Mechanical

We are currently working on our Generation 4 snakearm. The design maintains its mission statement to have large degrees of freedom, be flexible, accurate and strong. This arm is also less complicated than the previous design mechanically and proposes to incorporate a better control over the arm movement.

The snakearm is three (3) inches in diameter. The disks are laser cut out of acrylic. The drive frame is CNC milled out of aluminum; this is the part that holds the gears, motors, pulleys, sprockets, chains and potentiometers.

A cell is two disks and the space between them. Each cell is approximately 2 inches long. There are four cells per segment, one drive cell and three body cells. Total length of a segment is 8 inches.

Each body cell bends 20 degrees, for a total segment bend of 60 degrees. A universal joint allows the cell to bend in any direction.

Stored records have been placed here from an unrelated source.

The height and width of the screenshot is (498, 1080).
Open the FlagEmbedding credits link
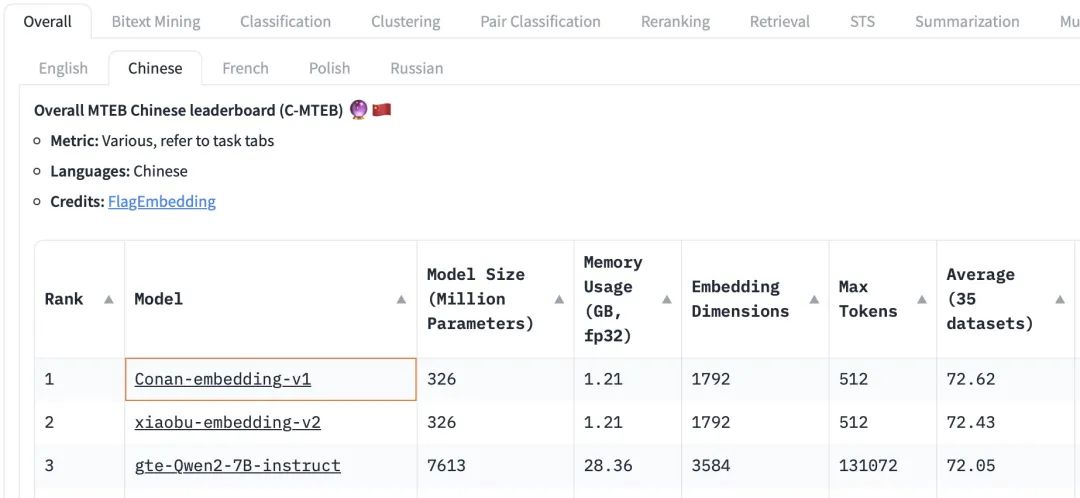tap(162, 201)
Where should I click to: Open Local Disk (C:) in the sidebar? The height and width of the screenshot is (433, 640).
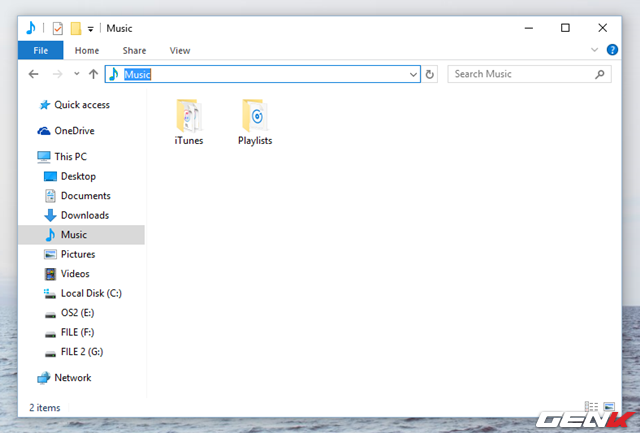tap(90, 293)
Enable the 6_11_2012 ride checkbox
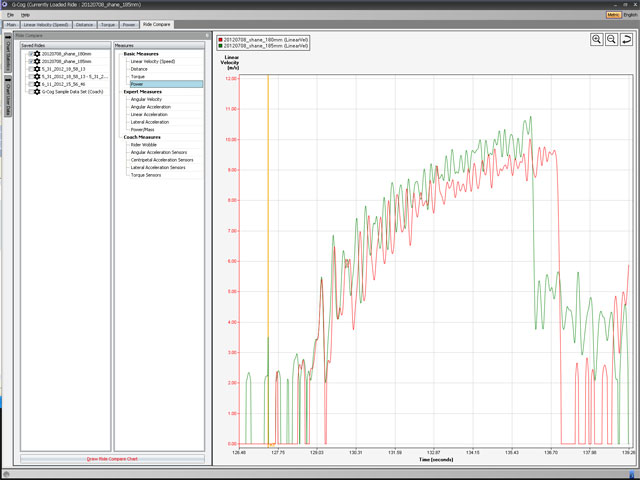This screenshot has height=480, width=640. (29, 84)
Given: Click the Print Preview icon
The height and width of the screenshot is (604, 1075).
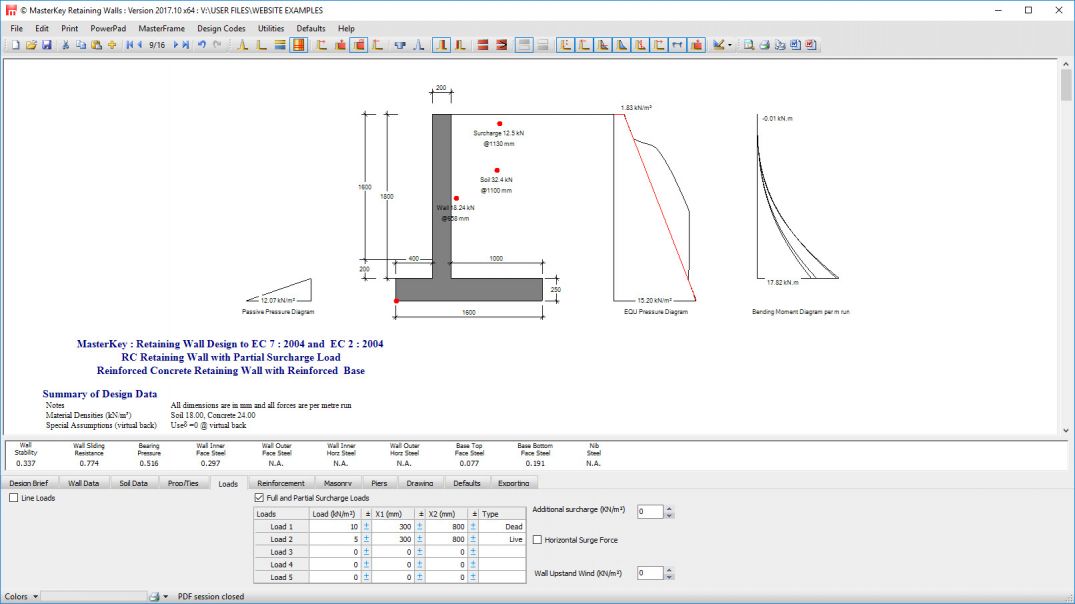Looking at the screenshot, I should pyautogui.click(x=747, y=45).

Four (4) drive cables control a segment. They are used in pairs, one side of the arm gets longer, the opposite gets shorter as it bends. One pair of cables bends the arm left and right, the other up and down. The ratio of the cable movements determines the overall direction that the segment bends. The magnitude of the cable motions determines the amount of bending in that direction.

Springs between the disks support the weight of the segment. The motors support the load at the tip and drive movement. The springs also give the arm stiffness so that does not collapse or move unpredictably.

Multiple segments will be connected end to end to form the entire arm. Each segment is self contained, except for the power and electrical wiring that must run through the arm.

For further information, please read the MechE technical report.

Software

Hydra is a new GUI, built from the ground up, but based aesthetically off of MedusaLite to be simple and intuitive. The aim of the new GUI is to not only make operating the arm easy, but make testing of controls and algorithms easy as well.

In the screenshot below you can see that if there is some sort of offset of the motors relative to the arm, you can immediately make the change in the window, instead of having to alter code.

For the one-segment prototype we have developed so far, each slider simply controls one of the motors.

The GUI is written entirely in Java and supports both direction commands and two-dimensional individual segment control, with future camera implementation underway.

CU Snakearm at BOOM 2009

We were well received at the BOOM with people appreciating our Robotic arm as well as our progress towards the ultimate goal of designing an arm capable of performing remote surgery.

Check out the pics of the event here.

CU Snakearm at BioExpo 2009

Our mission of producing an accurate, flexible and low-cost robotic arm able to perform remote surgery works towards solving a big humanitarian crisis by enabling the best medical support to reach the less developed parts of world. Our motto and progress were well appreciated by people from academia and the medical community.